Task prompt:
Answer these questions using the passage below on predicting consumer behavior with recurrent neural networks.
(a) What type of histories are the models based on?
(b) What does the post take as its running example?
(c) Besides further information, what two things are known for each event in a customer history?

Text block:
▼▼▼

At Zalando AdTech Lab Hamburg, we develop techniques to predict the future behavior of consumers based on their interaction history on Zalando with the goal of delivering better consumer experiences. Recurrent neural networks (RNNs), one of the major classes of deep learning methods, offer us two benefits: (1) By processing raw consumer histories, RNNs provide accurate prediction models without requiring tedious feature engineering efforts. (2) Furthermore, we can interpret their reasoning when providing predictions for individual consumers.
At Zalando AdTech Lab Hamburg, we build ad-tech products to provide relevant and helpful advertisement experiences for consumers. Our products use machine learning models at their core to predict the future interests and behaviors of consumers to better serve their needs.
Model building is an ongoing process for us: We are constantly working on increasing the accuracy of our models to improve consumer experiences, often by incorporating new data sources. Likewise, understanding the reasoning underlying the predictions of our models is a growing concern for us, for monitoring purposes, as well as convincing our collaborators of the accuracy of our products.
In this blog post, we will show that RNNs are helpful for both flexible model building and understanding model predictions. We thank our colleagues at Zalando Research for inspiring discussions and valuable feedback.
Predicting order propensities
There are a variety of goals that advertising campaigns are targeted at, like creating awareness or retargeting consumers. For example, the latter could involve estimating the propensity of consumers to order within several days. In this blog post we take this as our running example and focus on predicting order probability.
A side remark: Our models are based on histories of anonymous cookies. (That is, we do not use customer data.) For ease of readability, we speak of consumers instead, but cookies are what we really refer to.
The consumer history captures important clues that can be utilized for prediction: Has the consumer ordered recently? Did they visit Zalando just yesterday? Have they added something to their wishlist?
Customer histories are sequences of events. For each event, we know its type (product view, cart addition, order, etc.), its timestamp, and further information such as the viewed product or the fashion category the consumer is currently engaging with.
The central question when building predictive models is: How do we get this sequential information into a machine learning model?
Approach 1: Traditional machine learning with handcrafted features
A traditional way to apply machine learning models on sequential data is feature engineering. Although feature engineering receives negligible attention in research papers, it can be the most critical and laborious task in a practitioner's daily work.

▲▲▲

Lines excerpted from a collection:

▼▼▼

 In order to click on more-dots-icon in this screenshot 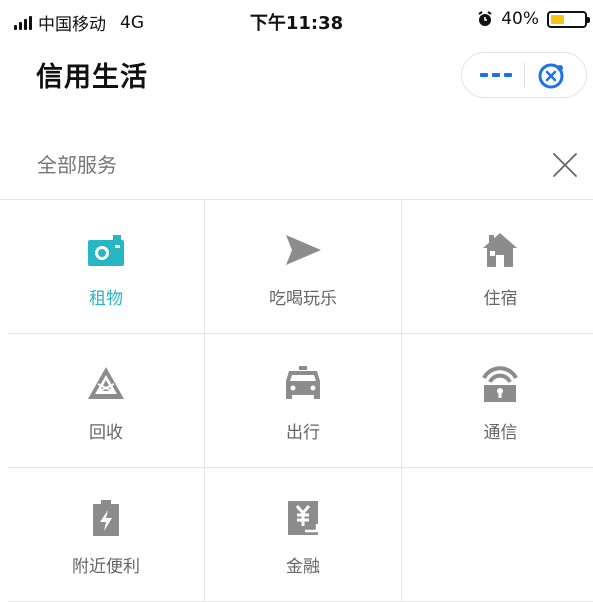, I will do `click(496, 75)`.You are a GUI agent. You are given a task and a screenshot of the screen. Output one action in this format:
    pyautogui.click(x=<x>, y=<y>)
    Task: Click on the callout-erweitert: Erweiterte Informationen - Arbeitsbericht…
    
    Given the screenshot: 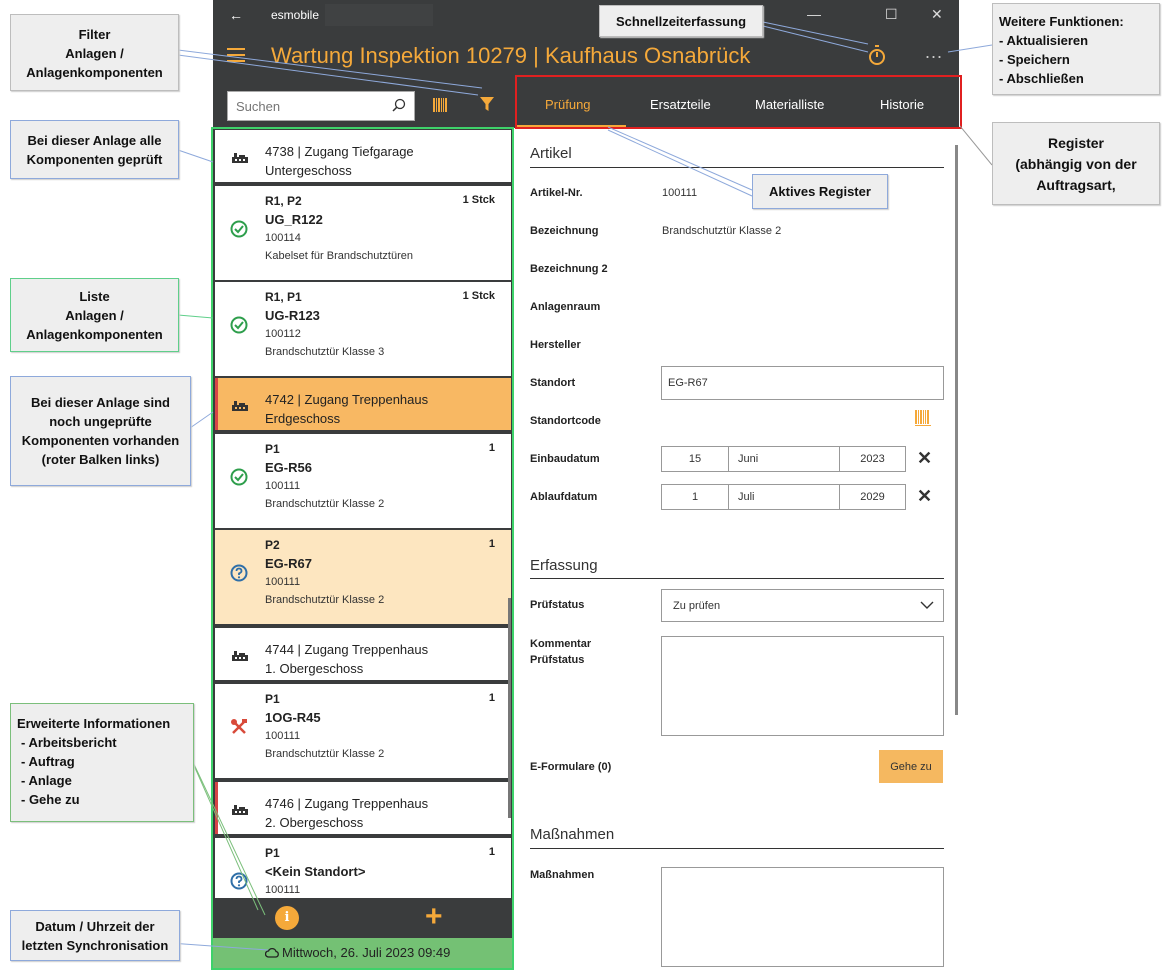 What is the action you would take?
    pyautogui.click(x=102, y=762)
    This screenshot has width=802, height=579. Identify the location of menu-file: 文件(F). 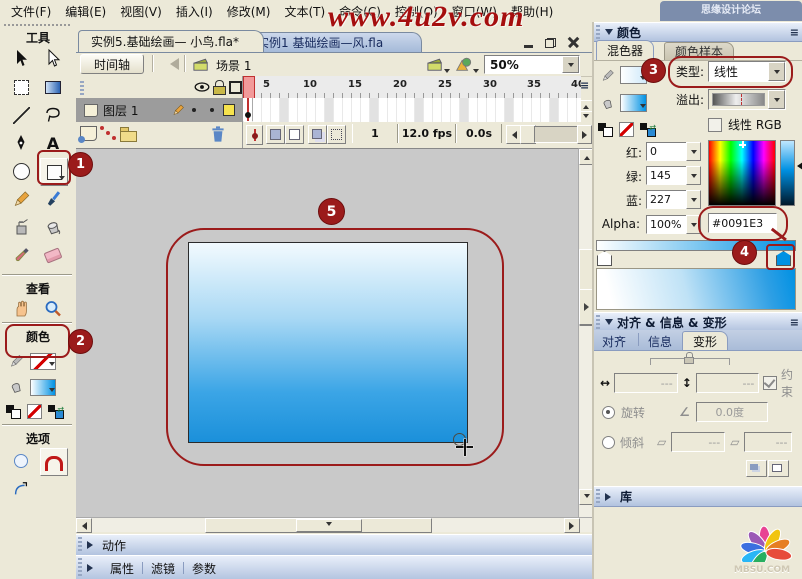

▲▲▲

Response:
(a) Histories of anonymous cookies.
(b) Predicting order probability, meaning the propensity of consumers to order within several days.
(c) The event's type and its timestamp.